Work instructions:
Could you work out how many lines of the material below hold "agent"? Only the number is needed.

━━━━━ Data

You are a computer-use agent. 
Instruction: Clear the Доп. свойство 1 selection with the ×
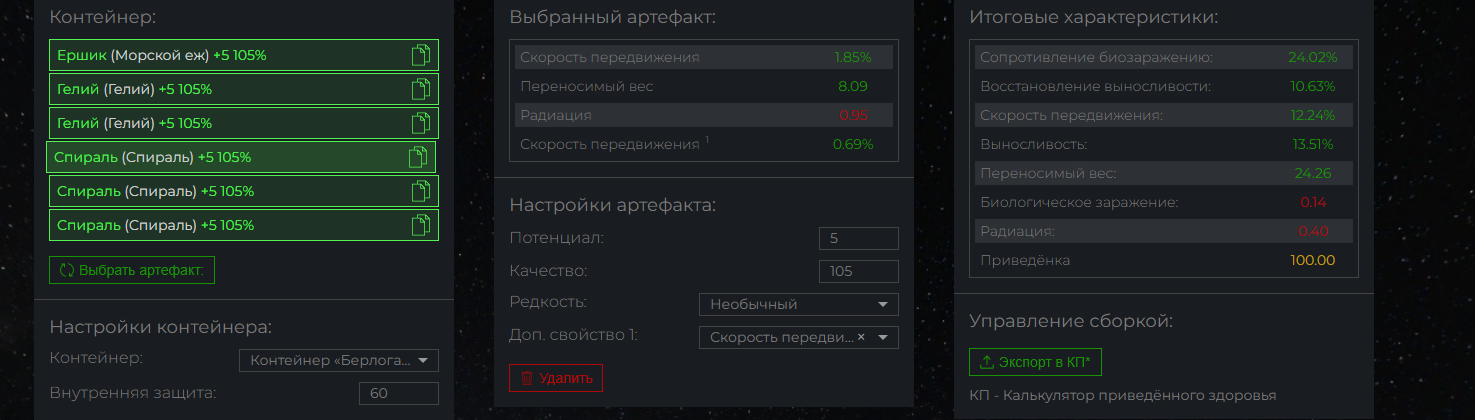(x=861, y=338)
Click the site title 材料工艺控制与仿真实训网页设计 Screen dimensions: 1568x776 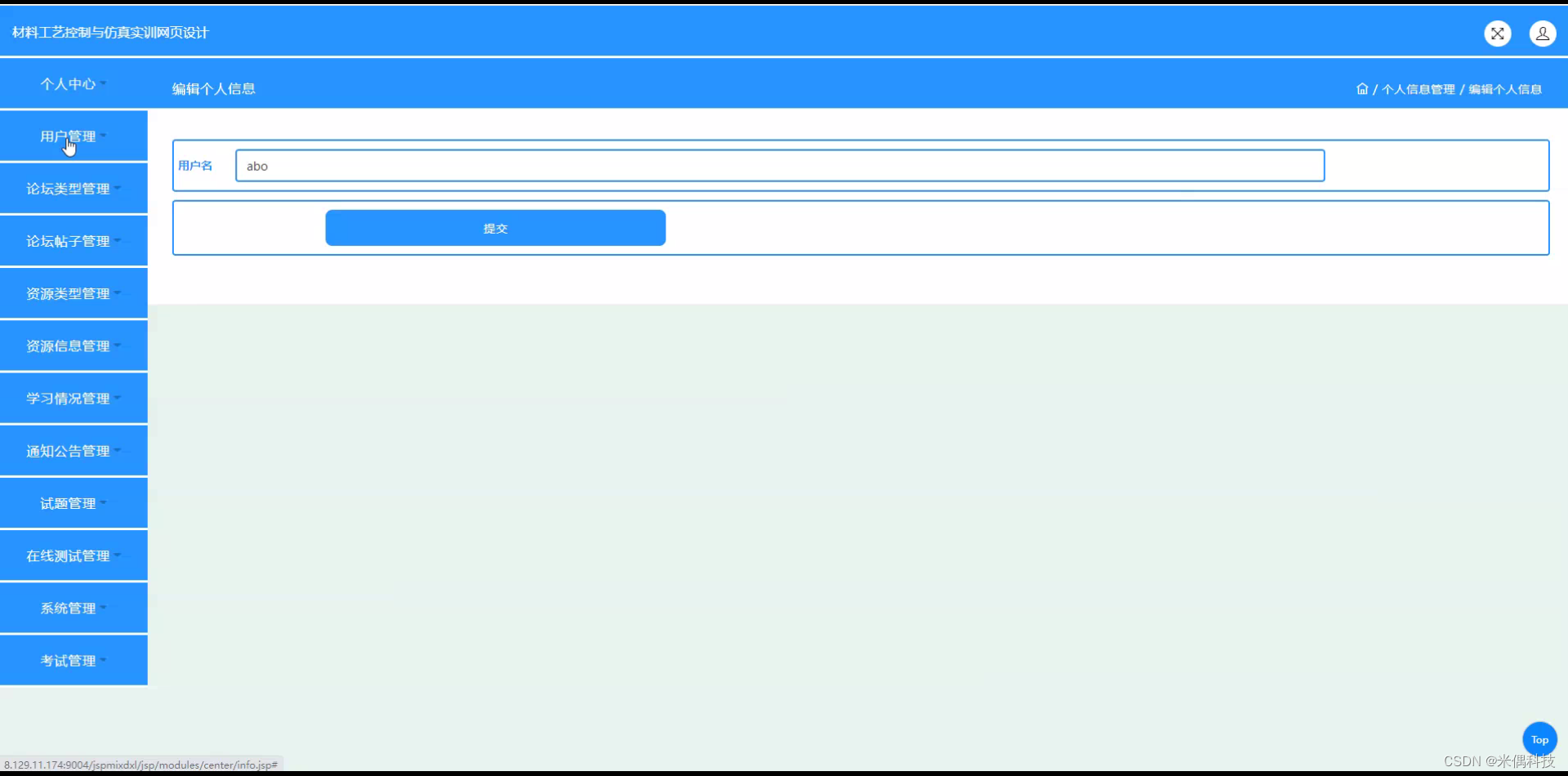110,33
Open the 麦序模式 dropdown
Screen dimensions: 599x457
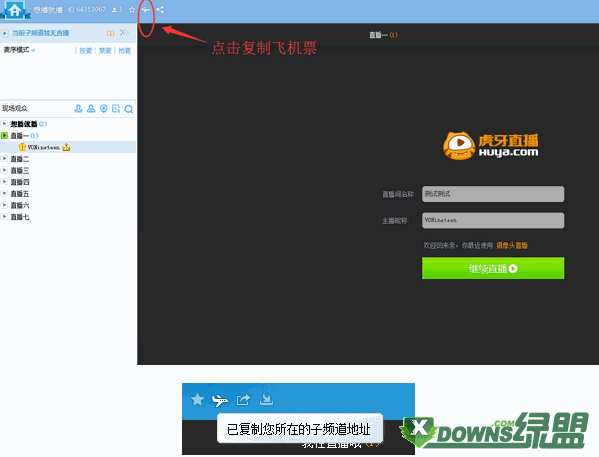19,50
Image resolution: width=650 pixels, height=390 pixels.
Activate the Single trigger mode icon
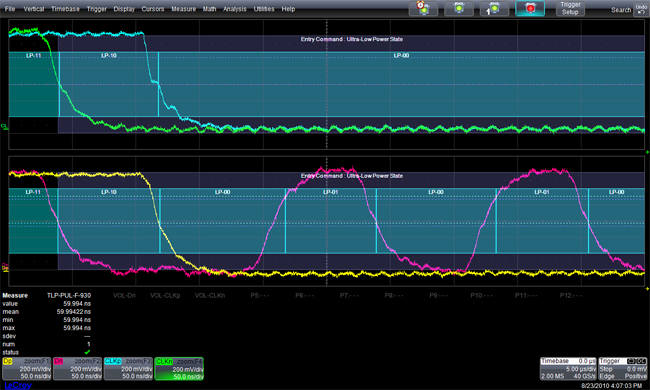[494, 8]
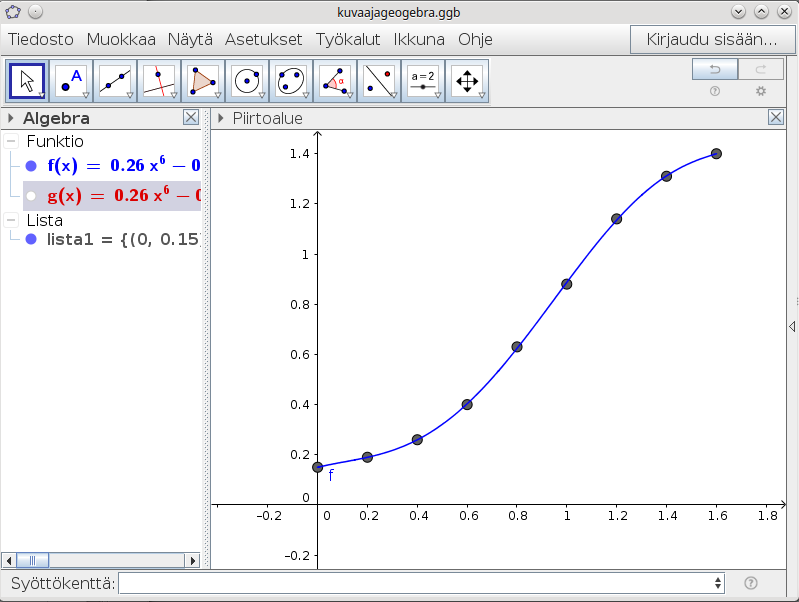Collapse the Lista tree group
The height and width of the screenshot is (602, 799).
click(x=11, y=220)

━━━━━━━━━━
━━━━━ Data

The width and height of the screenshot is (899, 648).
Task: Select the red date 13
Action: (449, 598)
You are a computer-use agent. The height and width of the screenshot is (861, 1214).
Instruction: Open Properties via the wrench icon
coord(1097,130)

━━━━━━━━━━

Answer to this problem:
2